[WORK REQUEST]
From the line that contains "Screen dimensions: 1216x739" through the closing line of the entries, write out each line exactly; pictures stay out.

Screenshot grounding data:
▬▬▬▬▬▬
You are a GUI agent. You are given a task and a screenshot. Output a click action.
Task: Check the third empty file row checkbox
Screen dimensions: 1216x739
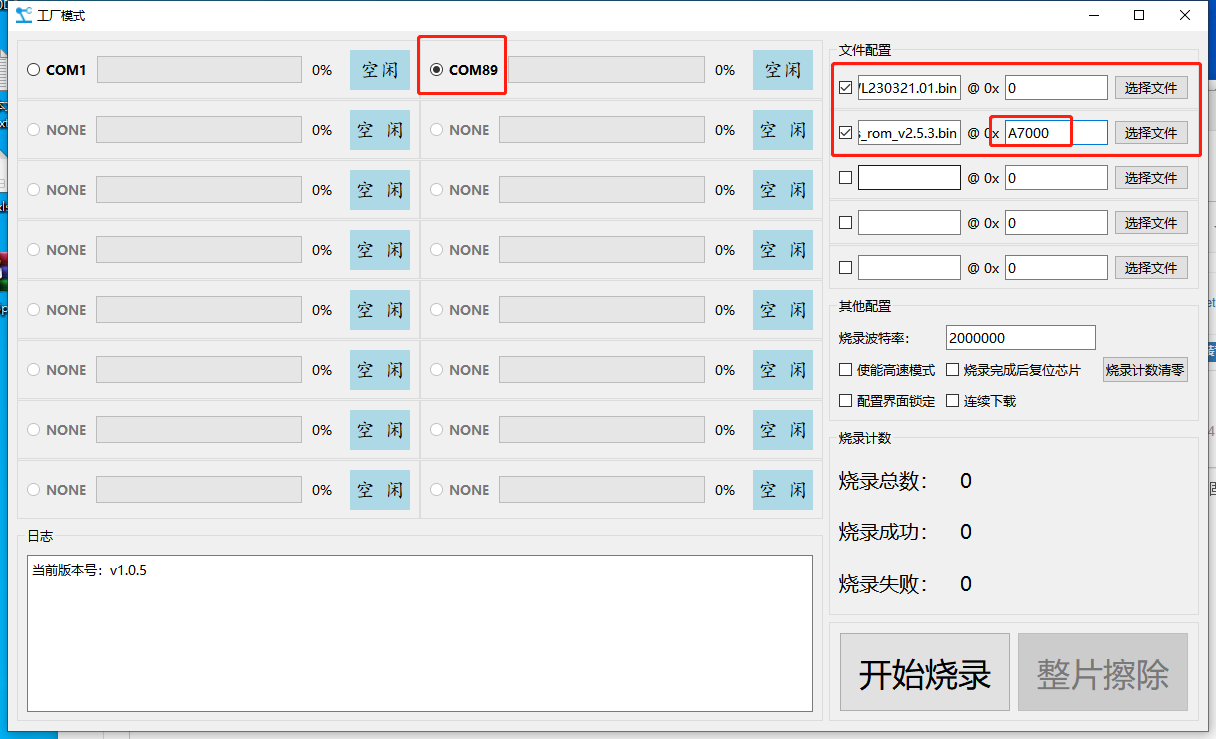(x=846, y=178)
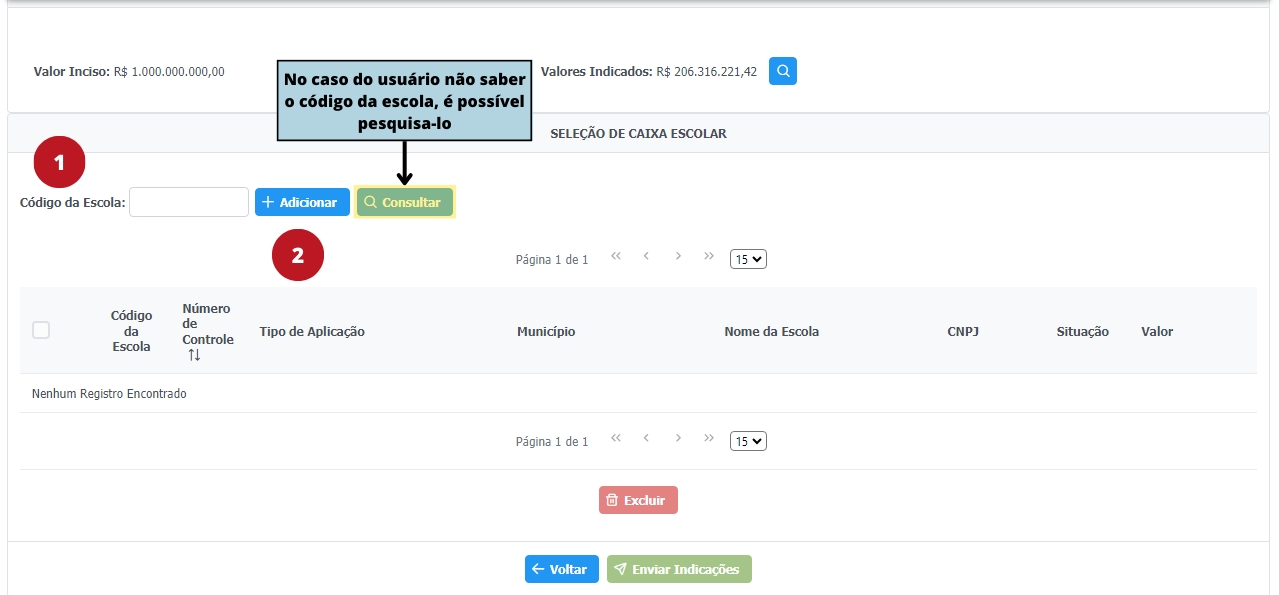Image resolution: width=1279 pixels, height=595 pixels.
Task: Click previous page arrow in bottom paginator
Action: (x=647, y=438)
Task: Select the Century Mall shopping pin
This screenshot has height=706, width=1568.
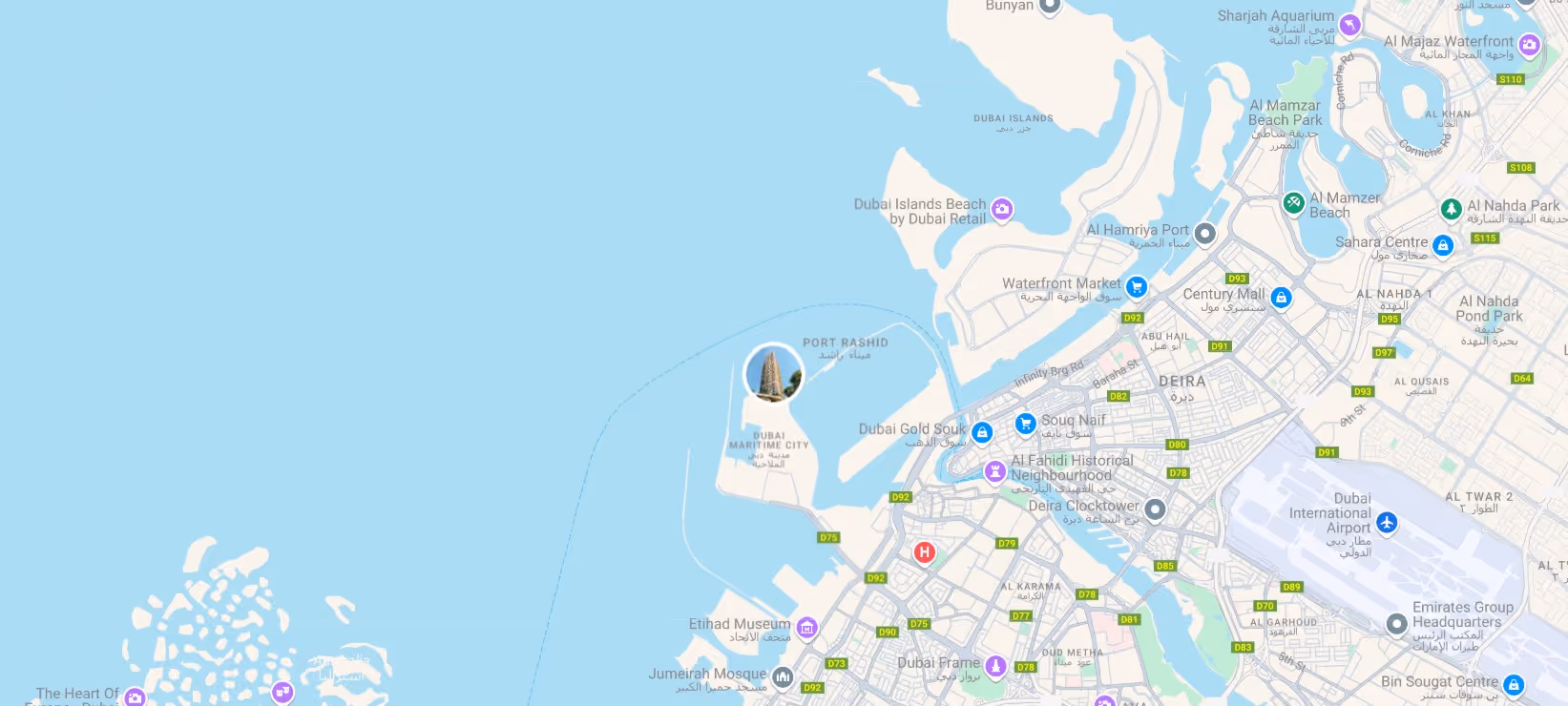Action: pos(1281,298)
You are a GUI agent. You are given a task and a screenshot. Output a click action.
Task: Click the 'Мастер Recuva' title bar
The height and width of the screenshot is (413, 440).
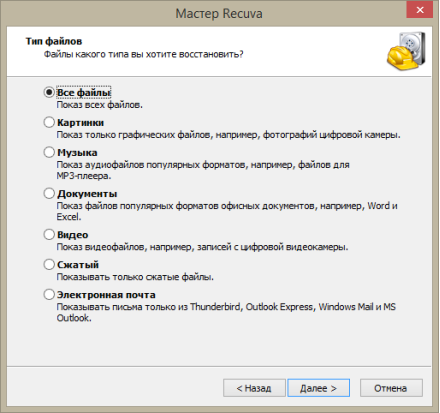tap(219, 14)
▬▬▬▬▬▬
[EXERCISE OUTPUT]
Screen dimensions: 1216x739
(x=846, y=178)
Image resolution: width=1279 pixels, height=595 pixels.
Task: Click previous page arrow in bottom paginator
Action: (x=647, y=438)
Task: Select the Century Mall shopping pin
This screenshot has height=706, width=1568.
Action: pos(1281,298)
You are a GUI agent. You are given a task and a screenshot. Output a click action.
Task: Click the 'Мастер Recuva' title bar
The height and width of the screenshot is (413, 440).
tap(219, 14)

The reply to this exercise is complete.